Olympics Ends Up In Lawyer Games 

Here's a sad commentary on the fleeting nature of Olympian glory: Nearly a decade after what proved to be a disappointing mid-'90s spectacle tainted by scandal and domestic terrorism, virtually all that remains of the once-mighty Atlanta Committee for the Olympic Games is a handful of attorneys battling a series of multimillion-dollar civil lawsuits by victims of the Centennial Olympic Park bombing.

One such lawsuit, brought by Carletta Ash, a woman whose arm was shattered by shrapnel from the 1996 blast, was settled just last week for undisclosed terms, a few days before its May 2 trial date.

That leaves at least 38 more plaintiffs still pressing their cases against ACOG or, more accurately, against Fireman's Fund, ACOG's luckless insurance company. As a corporate entity, ACOG was formally dissolved in 1998, leaving only $1 million in escrow to cover outstanding claims. Attorney Ryan Mock, who says he was retained by the insurer, confirms that any claims awarded against ACOG will have to be paid out of the insurance policy, whose reported value ranges from $100 million to $350 million.

But first, Mock says, plaintiffs will need to prove that ACOG was liable for their injuries, caused by confessed bomber Eric Rudolph.

According to a perplexing decision last year by the Georgia Supreme Court, the juries in each lawsuit must first determine whether Centennial Olympic Park during the Games was a recreational or commercial venue.

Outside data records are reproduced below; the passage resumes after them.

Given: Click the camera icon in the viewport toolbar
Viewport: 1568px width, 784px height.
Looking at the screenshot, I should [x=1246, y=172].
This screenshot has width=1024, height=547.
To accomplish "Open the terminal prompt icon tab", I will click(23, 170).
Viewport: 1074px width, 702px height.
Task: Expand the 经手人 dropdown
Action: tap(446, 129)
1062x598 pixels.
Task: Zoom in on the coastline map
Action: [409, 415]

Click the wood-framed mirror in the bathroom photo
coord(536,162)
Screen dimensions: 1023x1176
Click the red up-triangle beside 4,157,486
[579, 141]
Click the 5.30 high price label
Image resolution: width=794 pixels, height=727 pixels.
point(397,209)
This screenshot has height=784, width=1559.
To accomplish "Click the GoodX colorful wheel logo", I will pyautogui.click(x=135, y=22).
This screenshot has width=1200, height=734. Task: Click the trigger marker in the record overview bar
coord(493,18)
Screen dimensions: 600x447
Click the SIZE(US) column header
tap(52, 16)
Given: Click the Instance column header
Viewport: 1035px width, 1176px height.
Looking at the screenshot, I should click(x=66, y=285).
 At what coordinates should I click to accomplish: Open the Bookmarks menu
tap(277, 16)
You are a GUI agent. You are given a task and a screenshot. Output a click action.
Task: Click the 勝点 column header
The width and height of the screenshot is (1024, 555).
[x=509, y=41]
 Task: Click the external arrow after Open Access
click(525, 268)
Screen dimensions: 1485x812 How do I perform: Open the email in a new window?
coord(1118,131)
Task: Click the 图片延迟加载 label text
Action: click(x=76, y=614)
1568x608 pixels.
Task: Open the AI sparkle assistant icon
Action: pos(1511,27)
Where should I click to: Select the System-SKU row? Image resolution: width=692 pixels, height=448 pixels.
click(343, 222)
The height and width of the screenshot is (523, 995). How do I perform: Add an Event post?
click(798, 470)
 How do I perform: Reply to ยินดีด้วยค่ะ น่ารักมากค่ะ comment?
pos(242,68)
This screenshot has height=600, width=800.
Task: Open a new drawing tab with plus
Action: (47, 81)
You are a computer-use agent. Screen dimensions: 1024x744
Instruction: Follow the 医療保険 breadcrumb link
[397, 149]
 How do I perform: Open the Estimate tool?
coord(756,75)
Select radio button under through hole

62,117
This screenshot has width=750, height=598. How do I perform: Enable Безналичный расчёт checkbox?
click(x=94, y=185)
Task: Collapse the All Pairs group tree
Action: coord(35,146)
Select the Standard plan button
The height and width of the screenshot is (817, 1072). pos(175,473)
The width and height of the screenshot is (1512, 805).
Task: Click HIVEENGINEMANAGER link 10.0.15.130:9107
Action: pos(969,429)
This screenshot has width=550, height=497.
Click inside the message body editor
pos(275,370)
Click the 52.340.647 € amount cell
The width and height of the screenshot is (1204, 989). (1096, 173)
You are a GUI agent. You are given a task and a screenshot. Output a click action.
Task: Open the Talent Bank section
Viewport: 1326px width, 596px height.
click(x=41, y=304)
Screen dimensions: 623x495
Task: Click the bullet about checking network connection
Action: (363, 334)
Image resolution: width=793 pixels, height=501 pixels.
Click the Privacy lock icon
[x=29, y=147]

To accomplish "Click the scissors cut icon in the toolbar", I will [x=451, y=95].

Only if the park is deemed a commercial venue - by virtue, presumably, of the presence of pavilions for Swatch, AT&T and others - is ACOG legally liable for what the lawsuits characterize as lax security leading up to the bombing.

That means, inexplicably, that one jury can decide that ACOG is liable, while another jury can reach the opposite conclusion, making every trial even more of a crapshoot than usual.

The next case likely won't arrive in Fulton State Court until sometime next year, if at all, but the eventual trial could be interesting: Rudolph has been subpoenaed by plaintiffs attorneys to testify that ACOG had slipshod security.